Task goal —
Each line that contains "MLTK" needs to be copied from the listing.

Material provided —
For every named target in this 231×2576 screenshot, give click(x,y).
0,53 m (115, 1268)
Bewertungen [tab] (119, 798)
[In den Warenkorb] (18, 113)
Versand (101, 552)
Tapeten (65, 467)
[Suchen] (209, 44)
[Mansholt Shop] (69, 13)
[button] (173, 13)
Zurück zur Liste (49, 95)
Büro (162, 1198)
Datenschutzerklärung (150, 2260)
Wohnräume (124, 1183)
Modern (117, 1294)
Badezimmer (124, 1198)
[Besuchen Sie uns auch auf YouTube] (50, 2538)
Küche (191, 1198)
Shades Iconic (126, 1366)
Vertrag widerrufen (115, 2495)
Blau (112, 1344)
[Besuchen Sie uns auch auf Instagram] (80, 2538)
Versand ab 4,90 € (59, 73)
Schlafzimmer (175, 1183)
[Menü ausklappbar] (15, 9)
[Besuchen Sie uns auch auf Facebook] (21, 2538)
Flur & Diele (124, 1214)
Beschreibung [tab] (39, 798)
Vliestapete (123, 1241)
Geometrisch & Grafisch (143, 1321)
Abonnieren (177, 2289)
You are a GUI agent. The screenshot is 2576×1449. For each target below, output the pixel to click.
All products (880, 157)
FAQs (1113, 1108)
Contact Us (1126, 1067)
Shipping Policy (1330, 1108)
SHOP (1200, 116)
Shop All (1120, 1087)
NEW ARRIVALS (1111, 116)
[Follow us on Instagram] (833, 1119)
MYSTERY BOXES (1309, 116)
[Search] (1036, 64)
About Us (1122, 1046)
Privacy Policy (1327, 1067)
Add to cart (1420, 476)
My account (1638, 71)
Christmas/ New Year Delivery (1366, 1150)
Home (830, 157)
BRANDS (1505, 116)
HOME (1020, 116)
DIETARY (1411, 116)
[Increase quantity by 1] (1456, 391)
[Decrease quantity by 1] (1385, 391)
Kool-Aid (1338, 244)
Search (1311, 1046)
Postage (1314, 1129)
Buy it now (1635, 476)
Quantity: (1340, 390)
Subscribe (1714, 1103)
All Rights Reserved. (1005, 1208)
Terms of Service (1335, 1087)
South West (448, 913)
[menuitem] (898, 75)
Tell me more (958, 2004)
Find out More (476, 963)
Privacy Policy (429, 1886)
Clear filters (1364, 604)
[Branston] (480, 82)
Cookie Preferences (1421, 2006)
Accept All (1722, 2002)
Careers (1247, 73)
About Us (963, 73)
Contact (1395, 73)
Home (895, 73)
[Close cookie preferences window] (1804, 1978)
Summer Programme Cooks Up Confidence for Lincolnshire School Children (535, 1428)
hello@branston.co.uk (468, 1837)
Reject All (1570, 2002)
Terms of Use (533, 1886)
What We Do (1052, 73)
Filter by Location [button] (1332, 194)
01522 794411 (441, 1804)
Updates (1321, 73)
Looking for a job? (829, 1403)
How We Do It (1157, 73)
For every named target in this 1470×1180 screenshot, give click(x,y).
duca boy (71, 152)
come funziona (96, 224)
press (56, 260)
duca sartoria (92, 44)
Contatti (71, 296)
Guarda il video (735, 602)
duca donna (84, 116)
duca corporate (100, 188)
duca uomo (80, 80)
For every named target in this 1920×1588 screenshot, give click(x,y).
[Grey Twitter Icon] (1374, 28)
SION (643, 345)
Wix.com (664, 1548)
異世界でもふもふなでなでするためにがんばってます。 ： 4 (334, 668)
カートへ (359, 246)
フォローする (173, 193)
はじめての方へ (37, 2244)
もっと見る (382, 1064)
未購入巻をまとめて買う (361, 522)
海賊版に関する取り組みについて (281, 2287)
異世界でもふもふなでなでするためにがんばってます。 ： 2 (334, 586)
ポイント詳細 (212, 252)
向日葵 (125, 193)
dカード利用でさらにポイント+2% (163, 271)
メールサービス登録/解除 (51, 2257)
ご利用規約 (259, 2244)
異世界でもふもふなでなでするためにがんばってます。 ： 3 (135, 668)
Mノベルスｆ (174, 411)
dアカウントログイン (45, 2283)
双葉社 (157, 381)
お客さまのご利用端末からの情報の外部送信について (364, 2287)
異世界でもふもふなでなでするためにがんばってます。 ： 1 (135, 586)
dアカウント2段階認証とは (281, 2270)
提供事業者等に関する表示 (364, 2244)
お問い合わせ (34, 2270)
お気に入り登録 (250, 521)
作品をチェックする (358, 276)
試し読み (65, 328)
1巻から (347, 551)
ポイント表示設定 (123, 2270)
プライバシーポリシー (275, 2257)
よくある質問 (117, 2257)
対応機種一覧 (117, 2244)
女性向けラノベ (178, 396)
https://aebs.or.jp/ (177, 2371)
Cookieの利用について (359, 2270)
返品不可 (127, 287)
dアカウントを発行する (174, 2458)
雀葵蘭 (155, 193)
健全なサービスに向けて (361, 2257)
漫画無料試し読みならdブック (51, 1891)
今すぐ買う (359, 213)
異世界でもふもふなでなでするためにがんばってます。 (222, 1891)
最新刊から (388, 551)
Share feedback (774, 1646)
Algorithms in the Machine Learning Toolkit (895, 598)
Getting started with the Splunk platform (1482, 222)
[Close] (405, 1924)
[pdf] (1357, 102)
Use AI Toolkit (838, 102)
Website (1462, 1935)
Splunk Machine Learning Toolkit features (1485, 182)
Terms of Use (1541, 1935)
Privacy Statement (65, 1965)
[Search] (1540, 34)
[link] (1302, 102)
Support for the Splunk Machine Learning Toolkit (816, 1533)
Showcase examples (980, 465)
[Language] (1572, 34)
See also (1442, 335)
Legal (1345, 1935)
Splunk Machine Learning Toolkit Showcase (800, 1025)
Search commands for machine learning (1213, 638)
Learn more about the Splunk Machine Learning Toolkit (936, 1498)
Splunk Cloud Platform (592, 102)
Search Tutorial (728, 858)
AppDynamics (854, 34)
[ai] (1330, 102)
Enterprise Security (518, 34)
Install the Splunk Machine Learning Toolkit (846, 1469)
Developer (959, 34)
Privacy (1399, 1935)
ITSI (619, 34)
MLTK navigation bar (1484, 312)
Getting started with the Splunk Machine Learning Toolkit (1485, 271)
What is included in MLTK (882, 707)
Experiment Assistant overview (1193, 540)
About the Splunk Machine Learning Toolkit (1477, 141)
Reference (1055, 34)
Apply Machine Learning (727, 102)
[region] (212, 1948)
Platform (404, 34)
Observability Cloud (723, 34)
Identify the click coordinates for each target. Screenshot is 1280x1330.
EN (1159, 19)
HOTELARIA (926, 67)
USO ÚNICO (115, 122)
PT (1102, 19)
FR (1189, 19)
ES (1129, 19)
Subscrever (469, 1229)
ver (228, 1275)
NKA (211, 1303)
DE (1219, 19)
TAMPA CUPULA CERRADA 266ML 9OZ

Answer space —
MLTK navigation bar (1484, 312)
What is included in MLTK (882, 707)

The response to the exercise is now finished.